Records shown »

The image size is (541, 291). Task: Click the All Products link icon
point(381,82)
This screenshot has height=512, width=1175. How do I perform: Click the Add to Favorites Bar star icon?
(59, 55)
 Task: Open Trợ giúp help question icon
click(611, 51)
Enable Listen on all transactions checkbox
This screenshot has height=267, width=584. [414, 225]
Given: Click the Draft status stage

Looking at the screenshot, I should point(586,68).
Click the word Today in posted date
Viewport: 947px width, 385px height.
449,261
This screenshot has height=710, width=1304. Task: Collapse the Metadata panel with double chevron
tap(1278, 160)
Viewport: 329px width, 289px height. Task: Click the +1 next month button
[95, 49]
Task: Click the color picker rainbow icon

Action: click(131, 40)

---

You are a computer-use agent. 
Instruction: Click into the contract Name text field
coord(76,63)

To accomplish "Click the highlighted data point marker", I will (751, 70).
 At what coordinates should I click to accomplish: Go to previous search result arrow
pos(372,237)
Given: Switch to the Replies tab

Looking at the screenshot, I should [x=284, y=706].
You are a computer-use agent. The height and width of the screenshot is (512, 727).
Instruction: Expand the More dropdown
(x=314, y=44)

--

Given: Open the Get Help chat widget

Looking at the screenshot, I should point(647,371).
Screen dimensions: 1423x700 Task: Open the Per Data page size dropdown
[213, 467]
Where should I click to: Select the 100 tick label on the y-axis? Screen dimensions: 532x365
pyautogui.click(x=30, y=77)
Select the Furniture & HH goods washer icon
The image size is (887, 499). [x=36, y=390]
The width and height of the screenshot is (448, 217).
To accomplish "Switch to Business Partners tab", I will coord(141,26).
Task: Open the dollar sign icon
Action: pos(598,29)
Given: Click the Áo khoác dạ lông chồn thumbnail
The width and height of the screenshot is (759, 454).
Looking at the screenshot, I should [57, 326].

Instructions to follow »
Go through the records and gather the lines that hold "agent".

Response »
You are a computer-use agent. 
You are a computer-use agent. The height and width of the screenshot is (512, 727).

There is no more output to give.